"There is a difference between breaking the law and having a law created to break you."
These words, taken from a speech given during a teacher's strike in 2005, could apply to countless movements and actions in the last hundred years, and recently with #Occupy, numerous high profile strikes and even the Arab Spring, we can see this in full effect. Simple freedoms, like that of assembly and free expression, when pushed so that they actually have force behind them, are swiftly suppressed, even in our more "democratic" societies. I'd like to turn some attention, again, back to the province of Quebec and a law that deserves some more attention, if nothing else.
The bill is summarized at the end of this article, or you can read it here, but I will provide a bit of a summary as well. First, some background. Students in Quebec are currently over 14 weeks into a strike against a planned tuition increase. Although the province has a long and proud history of student action, this movement has proven to be the longest and the largest, with over 300,000 students on strike at its height, and demonstrations of hundreds of thousands marching through downtown Montreal.
As the strike has progressed, so has the tension, and some of the almost daily protests have ended badly. In the past months, thousands have been arrested and many more have been tear gassed, pepper sprayed, struck with batons or even shot with rubber bullets. Court injunctions have been granted giving individual students access to class, but almost every one has been met with a blockade of striking students, and most schools that are on strike remain closed.
All this, however, is context. This week the government of Quebec has proposed a law to deal with this tension in a very particular way. The legislation would cancel the session for all striking college students, to resume in August.

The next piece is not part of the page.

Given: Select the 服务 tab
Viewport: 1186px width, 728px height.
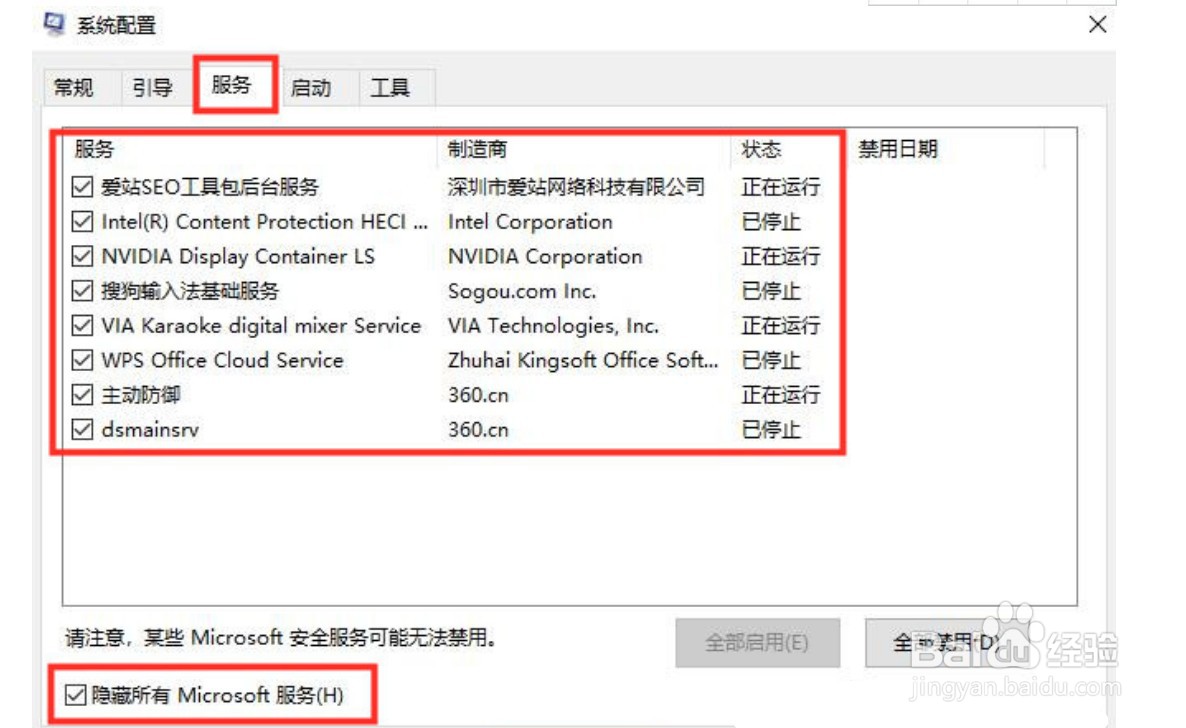Looking at the screenshot, I should (232, 85).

It would also prohibit the blocking of classes and make illegal any gathering trying to do so.
More striking, and more frightening, is the part directed against public demonstrations. ANY group of 10 or more is required to give police at least 8 hours notice, as well as the location, route, time, date and duration of all activity. Any individual who violates this can be fined from $1000 to $5000 dollars, which increases for repeated offenses. Student associations involved in this sort of activity can be fined anywhere from $25,000 to $125,000, and can lose all funding and space if it fails to comply with the law.
The enormous problems here mostly speak for themselves. I'd like to point out, though, that for the past 24 days there has been a march every night, often of thousands of people, that violates every condition placed. Nearly every single time, these marches have been peaceful, the exceptions being when the group was first forcibly "dispersed" by the police. None of these marches have been organized or called for by the student unions, or any group for that matter.
This law may be intended to break the movement by intimidation, but I can't see it doing anything but the opposite of that. When you criminalize political activity and demonstrations you turn what were the largest protests into the largest acts of civil disobedience in the nation's history.